Extracted entries —
::::::::
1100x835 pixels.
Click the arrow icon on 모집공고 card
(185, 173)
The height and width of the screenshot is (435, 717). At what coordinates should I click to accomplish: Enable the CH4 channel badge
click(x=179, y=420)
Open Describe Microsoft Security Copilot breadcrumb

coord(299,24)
::::::::
Copy every one of the records above line for line, changing nothing.

1100x835 pixels.
Click the arrow icon on 모집공고 card
(185, 173)
The height and width of the screenshot is (435, 717). At what coordinates should I click to accomplish: Enable the CH4 channel badge
click(x=179, y=420)
Open Describe Microsoft Security Copilot breadcrumb

coord(299,24)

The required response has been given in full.